Para el PRI fue fue una victoria agridulce, llena además de lecturas, según indicaron analistas a Hechos de Hoy. El PRI ganó pero perdió sus feudos de poder más emblemáticos, sus auténticos fortines políticos: Oaxaca, Puebla y Sinaloa. En estos Estados, donde el Partido Revolucionario Institucional acaparaba el poder desde hace 80 años, sufrió una derrota inesperada. El revés tiene su origen en la maquiavélica alianza de perro y gato, PAN y PRD, los enemigos irreductibles que pactaron lo que nadie imaginó. Fue, en clave europea, una especie de “pacto a la griega”, el de conservadores y comunistas.
Para Josefina Vázquez Mota, coordinadora del PAN en la Cámara de Diputados, acabó la teoría del “carro completo”, es decir que no hubo el tsunami electoral que el PRI esperaba porque la democracia mexicana, con sus luces y sombras, comienza a dibujar nuevos escenarios de diferentes equilibrios. En Oaxaca y Puebla, el PRI gobernó con mano de hierro y recibió un jarro de agua fría. Para el PAN, si el PRI pensaba que su carrera hacia Los Pinos en 2012 sería un cómodo paseo, descubrió que quienes lo tendrán que decidir son los ciudadanos. Ante lo sucedido, la presidenta del PRI, Beatriz Paredes, mostró indignación.
Clima de violencia sin precedentes
Numerosas filas se formaron en los centros de votación en varias ciudades, pese al temor creado por el clima de violencia preelectoral sin precedentes desde 1994, cuando fue asesinado un candidato presidencial.
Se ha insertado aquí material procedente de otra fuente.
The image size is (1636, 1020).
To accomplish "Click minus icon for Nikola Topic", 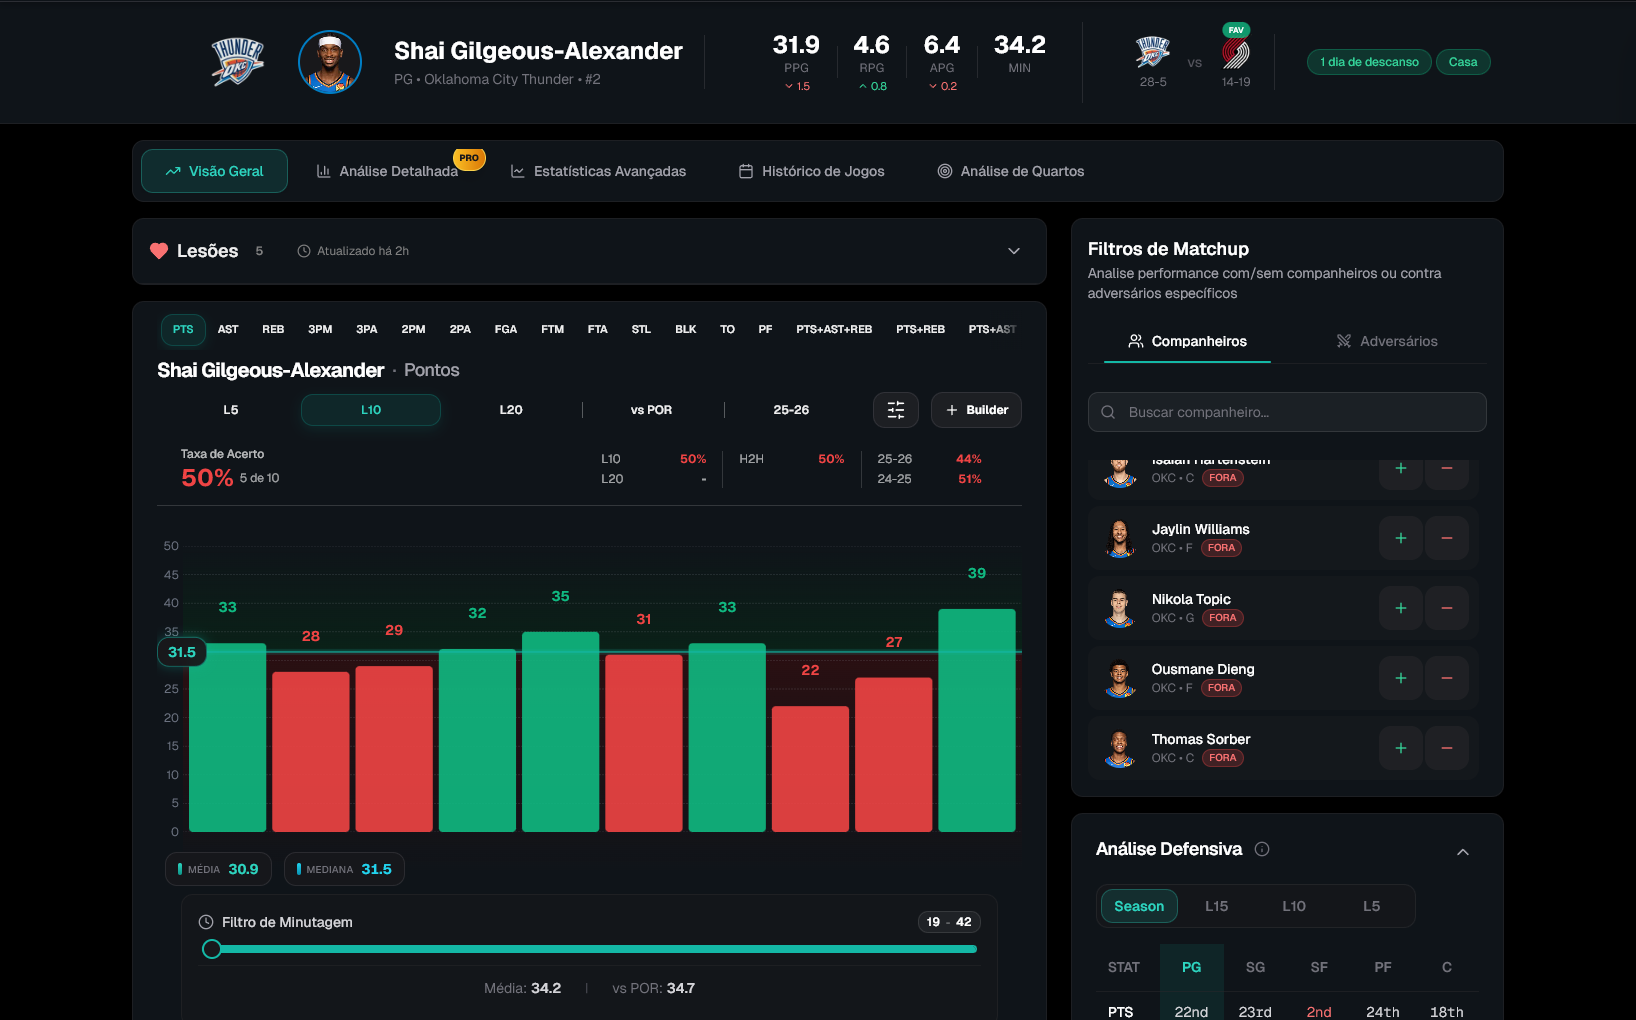I will point(1446,608).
Pese al temor los comicios se celebraron en 14 de las 32 entidades federales (31 Estados más el distrito capital) donde se renovaron congresos; en 12 se escogieron gobernadores y alcaldes de unas 1.500 poblaciones.
A la espera de datos definitivos, el PRI ganó ampliamente pero perdió tres bastiones emblemátcos: Oaxaca (sur del país), Sinaloa (este) y Puebla (centro). En esos tres Estados se impuso la alianza del conservador Partido Acción Nacional (PAN), del presidente Felipe Calderón, en una alianza con el izquierdista Partido de la Revolución Democrática (PRD).
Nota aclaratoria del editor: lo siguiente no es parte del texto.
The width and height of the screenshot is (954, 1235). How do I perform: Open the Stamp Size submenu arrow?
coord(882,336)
La victoria de Egidio Torre
La jornada estuvo salpicada por denuncias de incidentes. El PAN denunció allanamientos de dos sedes en Veracruz y y la detención de 12 colaboradores que atribuyó a los gobiernos en manos del PRI. Ese partido por su parte había pedido a su militancia acudir en forma masiva a las urnas para contrarrestar el miedo creado por la creciente violencia, que atribuye a una estrategia errada de Calderón contra el narcotráfico.
El lunes pasado Rodolfo Torre, candidato del PRI y favorito para ganar el gobierno de Tamaulipas, fue asesinado en una emboscada a su caravana de campaña atribuida por el presidente al crimen organizado. Egidio Torre, quien reemplazó a su hermano como candidato, ganó el cargo con 66% de los votos, según la encuesta de Televisa.